- Supreme Court of the United States

Argued February 1, 1955 Decided March 14, 1955
- Full case name: Philip Andrew Witmer v. United States of America
- Citations: 348 U.S. 375 (more) 75 S. Ct. 392; 99 L. Ed. 2d 428; 1955 U.S. LEXIS 1078

Case history
- Prior: United States v. Witmer, 115 F. Supp. 19 (M.D. Pa. 1953); affirmed, 213 F.2d 95 (3d Cir. 1954); cert. granted, 348 U.S. 812 (1954).

Questions presented
- Whether the Selective Service System properly denied petitioner Witmer's conscientious objector status.

Holding
- Affirmed

Court membership
- Chief Justice Earl Warren Associate Justices Hugo Black · Stanley F. Reed Felix Frankfurter · William O. Douglas Harold H. Burton · Tom C. Clark Sherman Minton

Case opinions
- Majority: Clark, joined by Warren, Reed, Frankfurter, Burton, Harlan
- Concurrence: Minton
- Dissent: Black, joined by Douglas

Laws applied
- Universal Military Training and Service Act

= Witmer v. United States =

Witmer v. United States, 348 U.S. 375 (1955), was a case in which the Supreme Court of the United States upheld a draft board's rejection of Jehovah's Witness claim of conscientious objector status as lacking sincerity.
==Background==
On January 31 1951, Philip Andrew Witmer filed a classification questionnaire as required by 50 U. S. C. App. § 456 (j), and an letter stating that he worked hat factory for 40 hours and worked on his father's farm. In his questionnaire, Witmer claimed to be a "minister or student preparing for ministry" and a conscientious objector but failed to fill out the specifications supporting his objections to combatant or non-combatant service. Witmer requested a classification as a farmer and wrote that he would contribute to the war through his farm work.

Less than a week after posting his claim, Witmer left his job at the hat factory. On February 21, 1951 the local Board denied Witmer's claim for classification as a farmer and a conscientious objector. Witmer appealed 8 days later requesting to be classified as a minister. At the local Board hearing of the appeal Witmer presented an affidavit from a local Jehovah's Witness stating that he engaged in preaching and a written statement that he carries a Bible and study aids door to door. He further claims in his written statement that to be ordained as a minister did not require attending seminary or performing funerals or marriage ceremonies. The board concluded that the evidence did not warrant the classification as a minister and forward the case to the Department of Justice.

The FBI interviewed Witmer and reported that Witmer was very religious and sincere and that he said it was wrong to go to war. At the Department of Justice hearing, the officer recommended that based on the entire file with the interview that Witmer be classified as an conscientious objector.
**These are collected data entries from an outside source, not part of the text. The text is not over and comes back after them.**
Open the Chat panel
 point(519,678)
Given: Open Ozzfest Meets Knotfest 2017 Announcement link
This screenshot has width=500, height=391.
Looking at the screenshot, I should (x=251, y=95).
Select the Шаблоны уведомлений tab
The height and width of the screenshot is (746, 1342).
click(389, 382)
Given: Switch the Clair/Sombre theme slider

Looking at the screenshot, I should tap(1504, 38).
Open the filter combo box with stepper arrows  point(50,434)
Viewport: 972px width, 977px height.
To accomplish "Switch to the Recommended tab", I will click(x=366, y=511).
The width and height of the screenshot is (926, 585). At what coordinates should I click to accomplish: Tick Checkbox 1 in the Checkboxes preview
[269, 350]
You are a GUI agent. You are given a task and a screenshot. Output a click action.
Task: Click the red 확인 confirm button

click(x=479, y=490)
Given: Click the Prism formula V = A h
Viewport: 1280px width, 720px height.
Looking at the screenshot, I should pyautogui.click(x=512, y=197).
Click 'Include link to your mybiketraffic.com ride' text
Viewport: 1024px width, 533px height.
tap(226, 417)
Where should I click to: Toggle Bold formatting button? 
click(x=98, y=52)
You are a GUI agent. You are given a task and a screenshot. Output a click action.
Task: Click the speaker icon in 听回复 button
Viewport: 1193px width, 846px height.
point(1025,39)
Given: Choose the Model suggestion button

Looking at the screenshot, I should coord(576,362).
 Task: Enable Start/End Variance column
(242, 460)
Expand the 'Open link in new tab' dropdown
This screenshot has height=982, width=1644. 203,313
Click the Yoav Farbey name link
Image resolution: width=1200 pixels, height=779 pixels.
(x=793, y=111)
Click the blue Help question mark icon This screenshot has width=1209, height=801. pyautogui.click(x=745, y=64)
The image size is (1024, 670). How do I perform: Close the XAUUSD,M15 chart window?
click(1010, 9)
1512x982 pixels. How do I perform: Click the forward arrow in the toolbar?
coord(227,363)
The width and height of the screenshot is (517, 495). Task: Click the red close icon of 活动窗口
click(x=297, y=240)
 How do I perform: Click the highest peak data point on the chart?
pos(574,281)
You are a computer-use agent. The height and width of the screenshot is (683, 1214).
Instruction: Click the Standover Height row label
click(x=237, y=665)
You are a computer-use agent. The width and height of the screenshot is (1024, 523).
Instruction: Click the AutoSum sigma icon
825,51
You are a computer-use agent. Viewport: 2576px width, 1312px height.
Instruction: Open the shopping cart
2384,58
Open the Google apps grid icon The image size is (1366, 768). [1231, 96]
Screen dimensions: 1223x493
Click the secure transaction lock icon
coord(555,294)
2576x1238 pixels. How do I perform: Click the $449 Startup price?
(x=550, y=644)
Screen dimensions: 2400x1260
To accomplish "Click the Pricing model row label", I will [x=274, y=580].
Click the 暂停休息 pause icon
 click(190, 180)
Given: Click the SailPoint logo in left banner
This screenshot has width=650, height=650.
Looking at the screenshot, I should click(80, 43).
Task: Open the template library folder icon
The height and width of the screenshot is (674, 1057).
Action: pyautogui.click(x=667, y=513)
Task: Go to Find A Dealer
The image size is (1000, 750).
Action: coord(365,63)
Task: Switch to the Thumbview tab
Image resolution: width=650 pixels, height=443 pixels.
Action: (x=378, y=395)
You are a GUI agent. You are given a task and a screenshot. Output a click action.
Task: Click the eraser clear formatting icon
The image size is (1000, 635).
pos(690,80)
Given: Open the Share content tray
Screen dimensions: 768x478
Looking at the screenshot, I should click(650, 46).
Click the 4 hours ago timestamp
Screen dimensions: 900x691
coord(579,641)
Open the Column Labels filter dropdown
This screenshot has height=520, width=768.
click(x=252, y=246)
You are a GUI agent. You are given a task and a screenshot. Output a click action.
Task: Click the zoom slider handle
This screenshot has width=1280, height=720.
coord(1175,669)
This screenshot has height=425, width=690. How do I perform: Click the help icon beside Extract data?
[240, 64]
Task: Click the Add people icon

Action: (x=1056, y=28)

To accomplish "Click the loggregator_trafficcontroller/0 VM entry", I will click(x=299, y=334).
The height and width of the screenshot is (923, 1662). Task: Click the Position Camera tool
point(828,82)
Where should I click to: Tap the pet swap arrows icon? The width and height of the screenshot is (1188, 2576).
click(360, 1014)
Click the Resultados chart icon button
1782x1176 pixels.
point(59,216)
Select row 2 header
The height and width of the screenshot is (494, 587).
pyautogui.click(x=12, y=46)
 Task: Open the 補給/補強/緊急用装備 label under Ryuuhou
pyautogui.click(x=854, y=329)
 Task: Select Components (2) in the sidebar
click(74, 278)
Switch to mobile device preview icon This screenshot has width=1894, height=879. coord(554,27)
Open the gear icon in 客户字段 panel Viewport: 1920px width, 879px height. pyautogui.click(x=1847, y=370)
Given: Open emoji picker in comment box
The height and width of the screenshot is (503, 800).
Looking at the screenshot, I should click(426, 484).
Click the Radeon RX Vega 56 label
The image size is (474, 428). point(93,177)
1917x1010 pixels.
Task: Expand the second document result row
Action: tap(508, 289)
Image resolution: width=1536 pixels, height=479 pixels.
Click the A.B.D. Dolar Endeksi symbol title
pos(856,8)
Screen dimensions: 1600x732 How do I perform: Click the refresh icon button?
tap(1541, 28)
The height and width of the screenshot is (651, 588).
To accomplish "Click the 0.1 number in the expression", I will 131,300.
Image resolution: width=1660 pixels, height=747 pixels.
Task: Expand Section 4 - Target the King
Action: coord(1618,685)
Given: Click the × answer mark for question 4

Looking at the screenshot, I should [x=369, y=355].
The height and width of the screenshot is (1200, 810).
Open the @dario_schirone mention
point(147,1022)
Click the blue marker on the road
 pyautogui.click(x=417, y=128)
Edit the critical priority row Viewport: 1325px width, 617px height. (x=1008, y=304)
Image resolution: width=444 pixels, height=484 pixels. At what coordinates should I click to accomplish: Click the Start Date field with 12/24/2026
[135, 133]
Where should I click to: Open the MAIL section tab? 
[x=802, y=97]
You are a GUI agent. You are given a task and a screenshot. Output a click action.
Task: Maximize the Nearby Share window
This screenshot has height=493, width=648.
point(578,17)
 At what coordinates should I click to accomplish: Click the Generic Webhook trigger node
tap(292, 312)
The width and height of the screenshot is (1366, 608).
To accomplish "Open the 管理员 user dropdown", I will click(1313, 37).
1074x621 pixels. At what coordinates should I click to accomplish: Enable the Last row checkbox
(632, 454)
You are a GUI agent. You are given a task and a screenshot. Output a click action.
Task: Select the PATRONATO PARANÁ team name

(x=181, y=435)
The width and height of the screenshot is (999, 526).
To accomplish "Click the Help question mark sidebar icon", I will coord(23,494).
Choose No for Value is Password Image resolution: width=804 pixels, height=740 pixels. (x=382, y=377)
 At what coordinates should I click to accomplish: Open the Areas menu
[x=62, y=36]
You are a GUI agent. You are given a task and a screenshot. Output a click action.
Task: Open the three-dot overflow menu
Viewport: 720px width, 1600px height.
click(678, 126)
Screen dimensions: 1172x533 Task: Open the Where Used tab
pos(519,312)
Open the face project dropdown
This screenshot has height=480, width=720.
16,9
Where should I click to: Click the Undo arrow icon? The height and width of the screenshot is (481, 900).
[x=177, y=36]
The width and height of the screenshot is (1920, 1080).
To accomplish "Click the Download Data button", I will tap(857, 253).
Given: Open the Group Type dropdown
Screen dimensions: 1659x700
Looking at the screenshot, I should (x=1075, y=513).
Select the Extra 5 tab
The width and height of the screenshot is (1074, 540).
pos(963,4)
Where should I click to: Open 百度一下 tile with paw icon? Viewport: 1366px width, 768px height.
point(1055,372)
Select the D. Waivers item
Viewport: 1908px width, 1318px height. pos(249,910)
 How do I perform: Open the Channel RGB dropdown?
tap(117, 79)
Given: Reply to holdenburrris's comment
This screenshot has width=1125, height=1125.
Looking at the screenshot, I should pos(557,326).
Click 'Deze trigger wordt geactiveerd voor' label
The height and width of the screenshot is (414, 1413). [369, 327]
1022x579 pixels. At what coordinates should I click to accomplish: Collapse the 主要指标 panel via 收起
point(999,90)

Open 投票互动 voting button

The Department of Justice, concluded that Witmer's claim be denied on the basis that his statements were inconsistent with his offer to contribute to war efforts and retained that he be ordered to report for induction.

Whitmer refused and was convicted of failing to submit to the armed forces, violating the Military Selective Service Act by the United States District Court for the Middle District of Pennsylvania on September 25, 1953, and was affirmed by the United States Court of Appeals for the Third Circuit on May 13, 1954.

==Opinion==
The court affirmed the lower courts decision. The Court argued that sincerity of religious beliefs is a subjective question requiring evidence of honesty and good faith. The Court then assessed that Witmer’s demeanor appeared sincere, but his inconsistent statements of claiming different classifications and making contradictory promises cast doubt on his sincerity citing Witmer's admission of claiming to be a farmer and promising to support war efforts despite claiming conscientious objection.